If all of this sounds pretty flimsy and silly – well, it might just be. Much moreso than the original OMAC, the central concept and story structure – man-turns-into-a-super-strong-engine-of-destruction, shouting and devastation ensues – is essentially a high-tech version of the Hulk mythos, all wrapped up in freakily conspiratorial sci-fi gubbins. But this series has a secret weapon – and it’s called Keith Giffen. Having never been tempted by OMAC before, it was Giffen’s involvement that piqued my interest. I’ve been a fan of his artwork since first encountering it on Legion of Super-Heroes way back in the dawn of time. He’s a penciller with a constantly evolving style, but here he’s going back to his – and O.M.A.C.’s – roots. Essentially, the book is one big, joyous and stunningly blatant homage to Jack Kirby. Everything from the main character and his supporting cast to the artwork and the sound effects are steeped in Kirby lore. 

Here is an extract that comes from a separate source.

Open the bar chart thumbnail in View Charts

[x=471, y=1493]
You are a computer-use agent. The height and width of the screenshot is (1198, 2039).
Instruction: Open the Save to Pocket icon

Giffen is clearly having a blast here, taking the completely wild energy, psychedelic touches and distinctive ultra-dynamic style of Kirby in his prime and amping them up to absurd levels. O.M.A.C wreaks incalculable, surprisingly brutal havoc while doing the dubious bidding of Brother Eye, his five-foot-tall metallic mohawk literally crackling with energy while he does so. The first issue has some fantastic Kirby-style adversaries, too, including a sexy albeit gun-faced lady android and voracious synthetic lifeforms known as Gobblers. His human side completely subsumed by the obedient cyber-monster, O.M.A.C.’s dialogue is comically functional to the point of being disturbing – it consists largely of him yelling his own name, along with minimal phrases that almost act as descriptive captions: ‘SUBDUE’, ‘HURT’, ‘WEAPON’,‘DESTRUCTION’. And the sound effects… oh, the sound effects. In an age in which such things are seen as cheesy throwbacks, it’s immensely gratifying to read a book unafraid to let rip with such pleasingly onomatopaeic gibberish as ‘PA-THOOM’, ‘BARR-SOOM’ (a nice little reference to Edgar Rice Burroughs, presumably), ‘KLLA-BLOOM’ and even a mighty, double-page ‘FRRZTTTZKKKK-RRAAACK’. 


Ahhhhh. That’s the stuff.

While very much not the most intellectually stimulating read that modern graphic literature has to offer, and faaaaaaar from the most original, O.M.A.C. is massively enjoyable simply by virtue of its utterly gonzo, hugely unfashionable approach to making a 21st-century comic. Though the story’s nothing remarkable, it’s intriguing enough to grab the attention, but the hyper-energetic retro-fetishistic art is just pure, sweet visual nectar. The series revels in its ridiculousness too, with little touches like the titles of these two issues repurposing the titular acronym in bizarre but thematically appropriate ways: ‘Office Management Amidst Chaos’ and ‘Odd Meals Assure Confrontation’.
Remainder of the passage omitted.